Grone se quedó paralizado, sentado con las manos rígidas y haciendo fuerza sobre el asiento de la silla. Costa le habló entonces con mucha suavidad:
– Todo parece indicar, no obstante, que se dieron circunstancias especiales. Pero esas circunstancias sólo las conoce usted. Si no nos dice ahora mismo cómo sucedió todo y por qué, aparecerá ante el público como un monstruo calculador, incapaz de sentimiento alguno y que debe ser castigado con la correspondiente dureza.
Grone no cambió de postura. ¿Seguía respirando?

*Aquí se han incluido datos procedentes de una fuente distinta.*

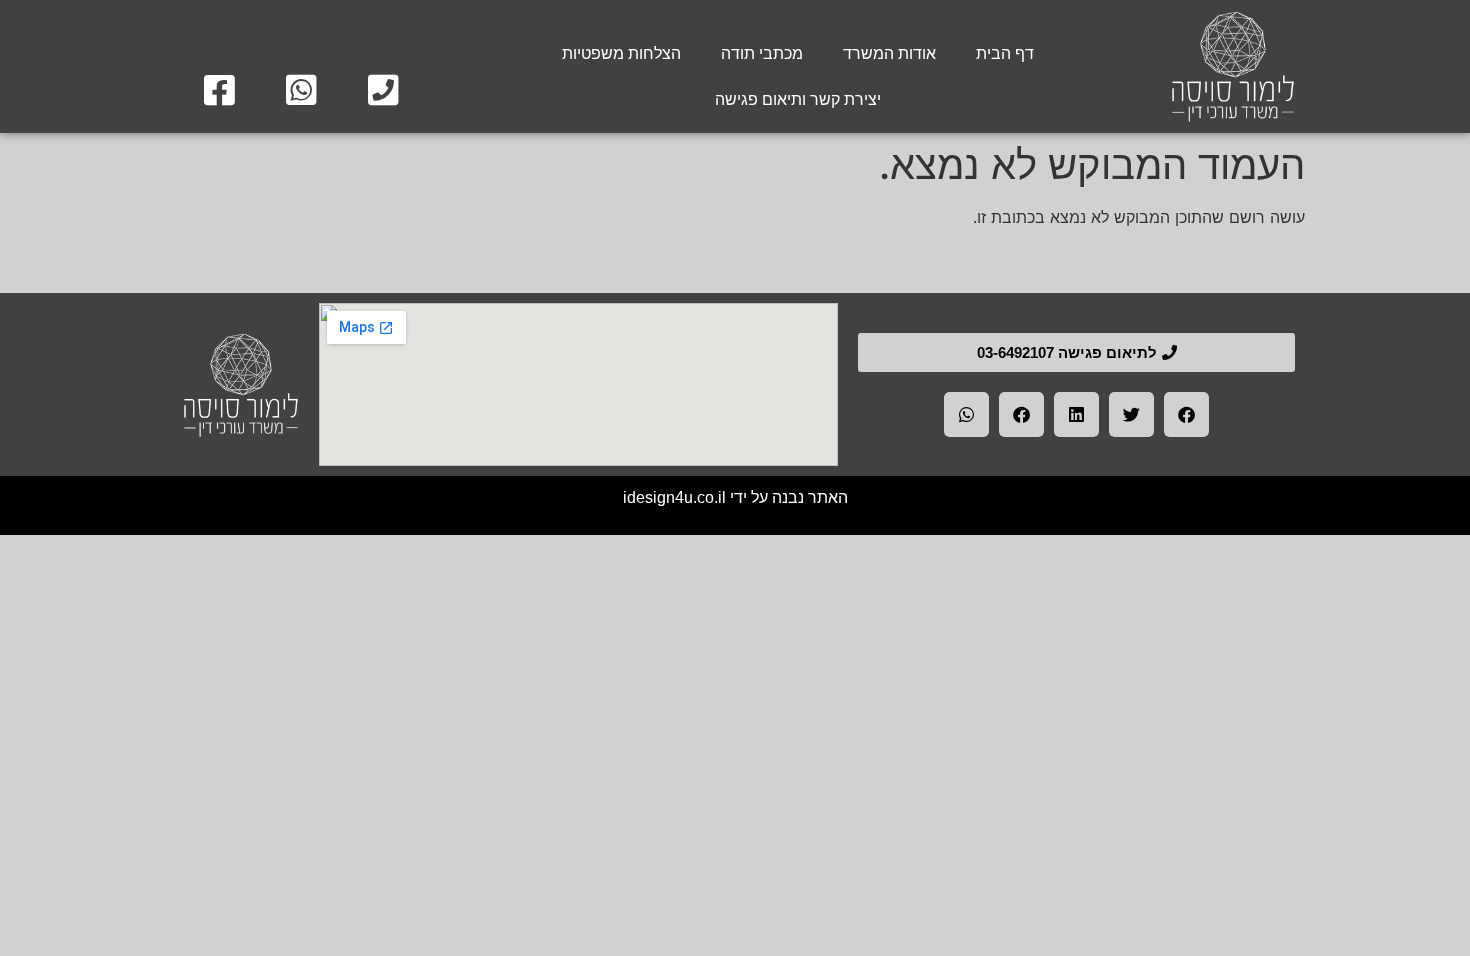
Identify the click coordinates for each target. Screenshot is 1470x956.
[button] (1186, 414)
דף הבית (1005, 53)
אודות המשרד (889, 53)
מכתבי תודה (762, 53)
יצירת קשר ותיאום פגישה (798, 99)
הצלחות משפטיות (621, 53)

De pronto se echó a llorar.
Costa sintió la imperiosa necesidad de salir de la habitación, o al menos de caminar de un lado para otro, pero se obligó a permanecer sentado y tranquilizarse. Le dirigió una mirada a Elena. La joven contemplaba a Grone, pero era difícil decir qué pensaba en ese momento. Costa pensó que a lo mejor su madre llevaba razón y que el suyo era un trabajo de mierda. El caso estaba más que claro. Tres adultos en una habitación. Todos ellos sabían lo que había pasado y todos sabían lo que había que hacer, pero uno de ellos estaba allí sentado, llorando, negándose a aceptar su destino. ¿Qué significaba no aceptar su destino? No quería aceptar que había sido él quien lo había hecho. No quería asumir su implicación, sus actos y las consecuencias ligadas a ellos. Era demasiado espantoso, Grone quería decir: «No he sido yo, yo no he hecho eso».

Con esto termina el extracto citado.